Harnessing evolutionary fitness in Plasmodium falciparum for drug discovery and suppressing resistance

• Published in: Proceedings of the National Academy of Sciences - PNAS Vol. 111; no. 2; pp. 799 - 804
• Main Authors: Lukens, Amanda K., Ross, Leila Saxby, Heidebrecht, Richard, Gamo, Francisco Javier, Lafuente-Monasterio, Maria J., Booker, Michael L., Hartl, Daniel L., Wiegand, Roger C., Wirth, Dyann F.
• Format: Journal Article
• Language: English
• Published: United States National Academy of Sciences 14.01.2014; National Acad Sciences
• Subjects: Analysis of Variance; Antimalarials; Base Sequence; Biological Sciences; Chloroquine - pharmacology; Dehydrogenases; Drug Discovery - methods; Drug Evaluation, Preclinical; Drug resistance; Drug Resistance - genetics; Ecological competition; Evolution; Genetic Fitness - genetics; Genetic mutation; Genome - genetics; Genomics; Inhibitor drugs; Malaria; Malaria - drug therapy; Molecular Sequence Data; Mutation; Oxidoreductases Acting on CH-CH Group Donors - antagonists & inhibitors; Oxidoreductases Acting on CH-CH Group Donors - genetics; Parasites; Plasmodium falciparum; Plasmodium falciparum - genetics; Point Mutation - genetics; Pyrimidines; R&D; Research & development; Sequence Analysis, DNA; Sequencing; Small Molecule Libraries; Triazoles; combination therapy; target identification; evolution
• ISSN: 0027-8424; 1091-6490
• DOI: 10.1073/pnas.1320886110

Drug resistance emerges in an ecological context where fitness costs restrict the diversity of escape pathways.
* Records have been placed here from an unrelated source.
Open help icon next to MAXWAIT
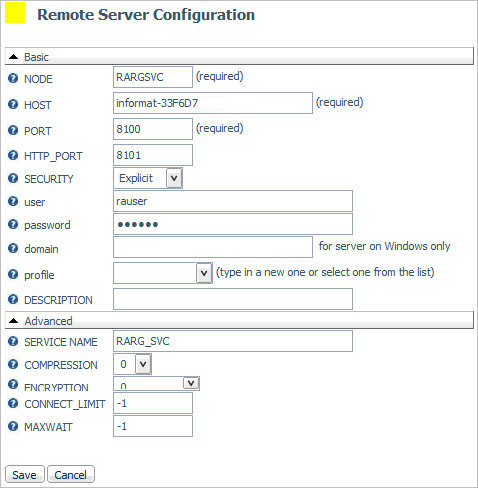This screenshot has height=488, width=478. click(13, 426)
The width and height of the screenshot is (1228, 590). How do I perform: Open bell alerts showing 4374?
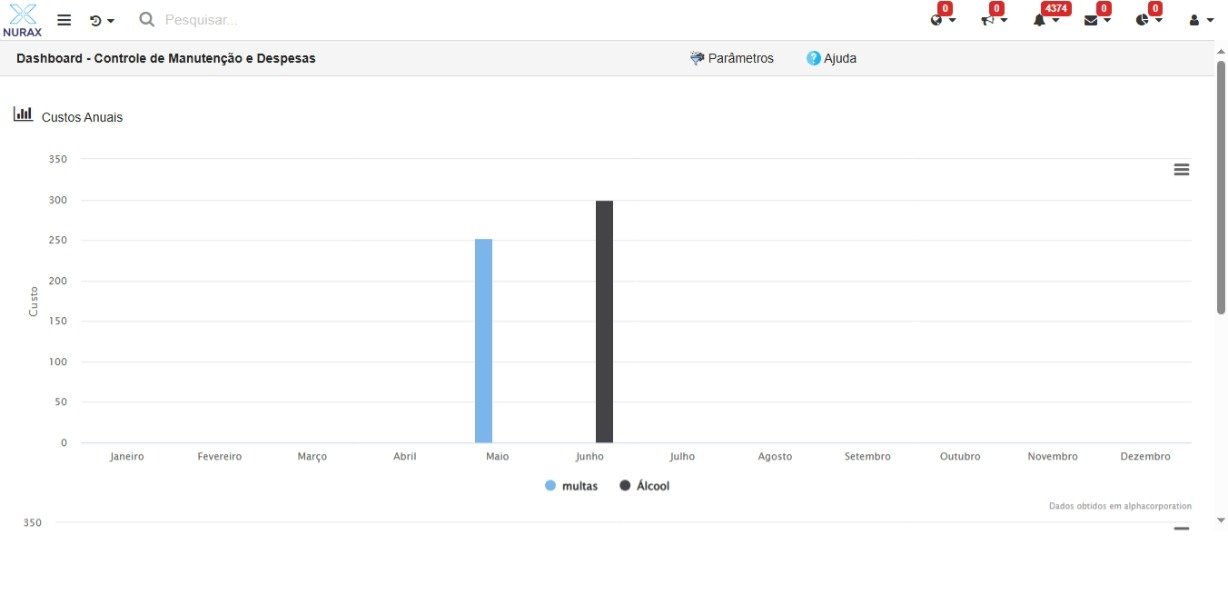tap(1045, 20)
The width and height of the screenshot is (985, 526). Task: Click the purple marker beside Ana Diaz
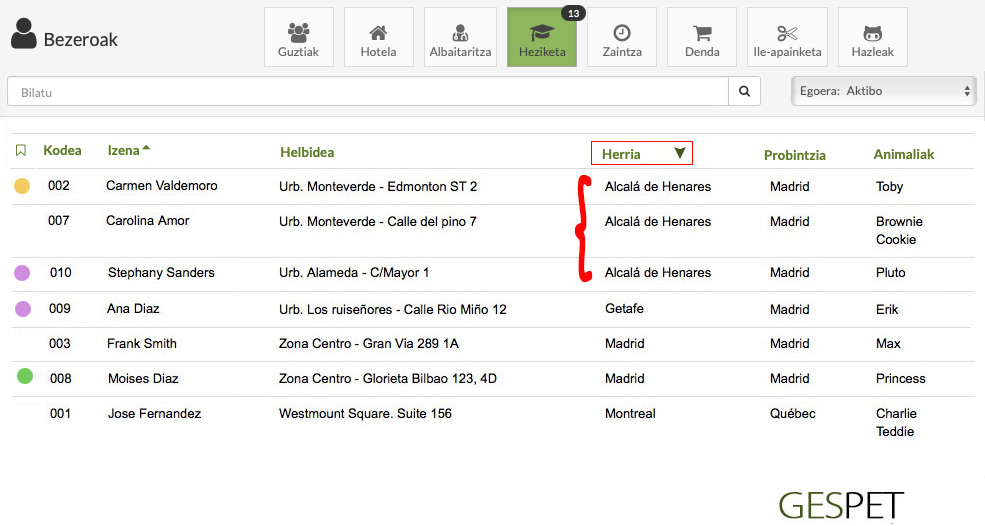click(23, 309)
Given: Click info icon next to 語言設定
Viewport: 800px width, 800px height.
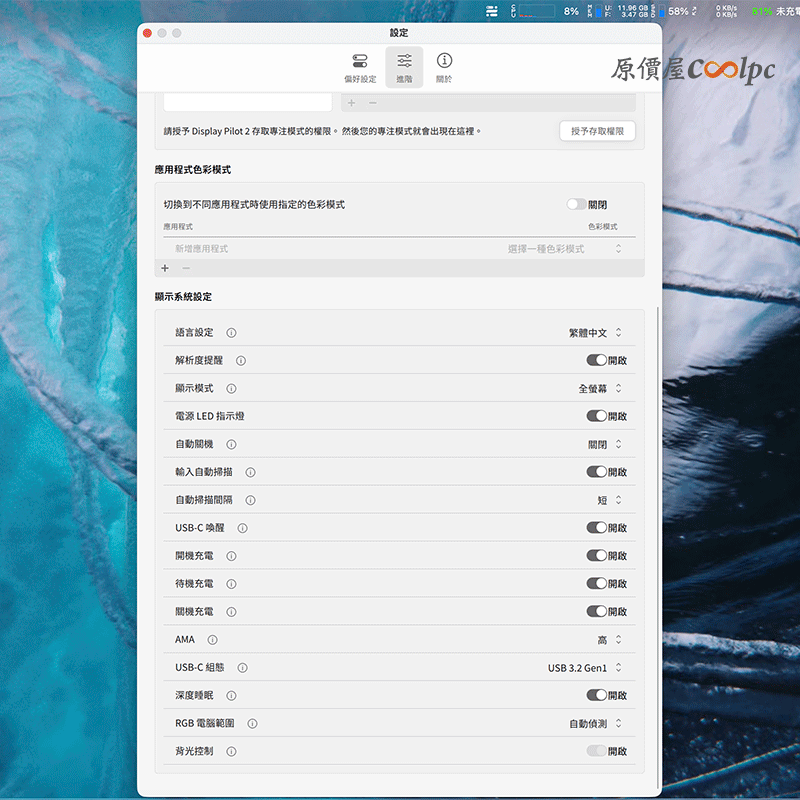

These pathways are targets for drug discovery, and here we demonstrate that we can identify small-molecule inhibitors that differentially target resistant parasites. Combining wild-type and mutant-type inhibitors may prevent the emergence of competitively viable resistance. We tested this hypothesis with a clinically derived chloroquine-resistant (CQ ʳ) malaria parasite and with parasites derived by in vitro selection with Plasmodium falciparum dihydroorotate dehydrogenase (PfDHODH) inhibitors. We screened a chemical library against CQ ˢ and CQ ʳ lines and discovered a drug-like compound (IDI-3783) that was potent only in the CQ ʳ line. Surprisingly, in vitro selection of Plasmodium falciparum resistant to IDI-3783 restored CQ sensitivity, thereby indicating that CQ might once again be useful as a malaria therapy. In parallel experiments, we selected P. falciparum lines resistant to structurally unrelated PfDHODH inhibitors (Genz-666136 and DSM74). Both selections yielded resistant lines with the same point mutation in PfDHODH:E182D. We discovered a compound (IDI-6273) more potent against E182D than wild-type parasites. Selection of the E182D mutant with IDI-6273 yielded a reversion to the wild-type protein sequence and phenotype although the nucleotide sequence was different. Importantly, selection with a combination of Genz-669178, a wild-type PfDHODH inhibitor, and IDI-6273, a mutant-selective PfDHODH inhibitor, did not yield resistant parasites. These two examples demonstrate that the compromise between resistance and evolutionary fitness can be exploited to design therapies that prevent the emergence and spread of resistant organisms.